# TASK DESCRIPTION:
Every record shown here must be duplicated without change.

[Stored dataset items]
*-*-*
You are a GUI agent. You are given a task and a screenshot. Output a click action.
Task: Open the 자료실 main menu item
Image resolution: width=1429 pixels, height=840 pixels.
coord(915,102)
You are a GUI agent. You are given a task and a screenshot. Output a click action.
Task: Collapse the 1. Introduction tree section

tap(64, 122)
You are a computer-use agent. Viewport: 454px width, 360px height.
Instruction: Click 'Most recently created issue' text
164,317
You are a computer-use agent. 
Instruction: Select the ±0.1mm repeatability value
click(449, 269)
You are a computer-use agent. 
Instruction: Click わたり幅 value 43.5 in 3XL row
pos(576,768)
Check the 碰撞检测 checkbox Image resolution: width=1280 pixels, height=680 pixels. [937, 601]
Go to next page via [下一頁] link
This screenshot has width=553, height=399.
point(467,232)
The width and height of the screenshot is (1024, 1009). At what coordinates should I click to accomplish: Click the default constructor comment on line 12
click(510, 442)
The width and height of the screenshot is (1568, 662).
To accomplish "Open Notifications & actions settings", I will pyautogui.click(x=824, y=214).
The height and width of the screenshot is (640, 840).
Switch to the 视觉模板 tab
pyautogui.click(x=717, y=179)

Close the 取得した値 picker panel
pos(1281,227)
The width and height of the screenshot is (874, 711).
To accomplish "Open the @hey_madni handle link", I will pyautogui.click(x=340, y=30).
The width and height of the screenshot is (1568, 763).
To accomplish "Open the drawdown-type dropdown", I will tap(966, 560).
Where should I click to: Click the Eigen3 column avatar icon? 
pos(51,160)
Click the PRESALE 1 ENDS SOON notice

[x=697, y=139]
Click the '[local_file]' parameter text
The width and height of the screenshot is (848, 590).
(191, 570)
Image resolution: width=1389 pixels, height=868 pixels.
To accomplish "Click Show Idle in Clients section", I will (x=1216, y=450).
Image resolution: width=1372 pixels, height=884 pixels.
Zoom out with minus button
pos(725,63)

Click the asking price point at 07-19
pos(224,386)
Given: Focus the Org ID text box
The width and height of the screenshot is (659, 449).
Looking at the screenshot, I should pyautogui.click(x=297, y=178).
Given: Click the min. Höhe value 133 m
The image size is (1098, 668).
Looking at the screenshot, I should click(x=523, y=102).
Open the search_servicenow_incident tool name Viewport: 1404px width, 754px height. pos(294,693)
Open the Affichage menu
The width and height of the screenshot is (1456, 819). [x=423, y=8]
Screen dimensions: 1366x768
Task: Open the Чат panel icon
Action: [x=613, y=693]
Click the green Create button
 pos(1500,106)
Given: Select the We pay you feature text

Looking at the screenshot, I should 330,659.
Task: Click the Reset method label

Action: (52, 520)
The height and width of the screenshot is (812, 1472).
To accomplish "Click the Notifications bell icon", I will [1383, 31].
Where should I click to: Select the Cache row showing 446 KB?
*-*-*
# TASK OUTPUT:
You are a GUI agent. You are given a task and a screenshot. Output a click action.
Task: Open the 자료실 main menu item
Image resolution: width=1429 pixels, height=840 pixels.
coord(915,102)
You are a GUI agent. You are given a task and a screenshot. Output a click action.
Task: Collapse the 1. Introduction tree section

tap(64, 122)
You are a computer-use agent. Viewport: 454px width, 360px height.
Instruction: Click 'Most recently created issue' text
164,317
You are a computer-use agent. 
Instruction: Select the ±0.1mm repeatability value
click(449, 269)
You are a computer-use agent. 
Instruction: Click わたり幅 value 43.5 in 3XL row
pos(576,768)
Check the 碰撞检测 checkbox Image resolution: width=1280 pixels, height=680 pixels. [937, 601]
Go to next page via [下一頁] link
This screenshot has width=553, height=399.
point(467,232)
The width and height of the screenshot is (1024, 1009). At what coordinates should I click to accomplish: Click the default constructor comment on line 12
click(510, 442)
The width and height of the screenshot is (1568, 662).
To accomplish "Open Notifications & actions settings", I will pyautogui.click(x=824, y=214).
The height and width of the screenshot is (640, 840).
Switch to the 视觉模板 tab
pyautogui.click(x=717, y=179)

Close the 取得した値 picker panel
pos(1281,227)
The width and height of the screenshot is (874, 711).
To accomplish "Open the @hey_madni handle link", I will pyautogui.click(x=340, y=30).
The width and height of the screenshot is (1568, 763).
To accomplish "Open the drawdown-type dropdown", I will tap(966, 560).
Where should I click to: Click the Eigen3 column avatar icon? 
pos(51,160)
Click the PRESALE 1 ENDS SOON notice

[x=697, y=139]
Click the '[local_file]' parameter text
The width and height of the screenshot is (848, 590).
(191, 570)
Image resolution: width=1389 pixels, height=868 pixels.
To accomplish "Click Show Idle in Clients section", I will (x=1216, y=450).
Image resolution: width=1372 pixels, height=884 pixels.
Zoom out with minus button
pos(725,63)

Click the asking price point at 07-19
pos(224,386)
Given: Focus the Org ID text box
The width and height of the screenshot is (659, 449).
Looking at the screenshot, I should pyautogui.click(x=297, y=178).
Given: Click the min. Höhe value 133 m
The image size is (1098, 668).
Looking at the screenshot, I should click(x=523, y=102).
Open the search_servicenow_incident tool name Viewport: 1404px width, 754px height. pos(294,693)
Open the Affichage menu
The width and height of the screenshot is (1456, 819). [x=423, y=8]
Screen dimensions: 1366x768
Task: Open the Чат panel icon
Action: [x=613, y=693]
Click the green Create button
 pos(1500,106)
Given: Select the We pay you feature text

Looking at the screenshot, I should 330,659.
Task: Click the Reset method label

Action: (52, 520)
The height and width of the screenshot is (812, 1472).
To accomplish "Click the Notifications bell icon", I will [1383, 31].
Where should I click to: Select the Cache row showing 446 KB?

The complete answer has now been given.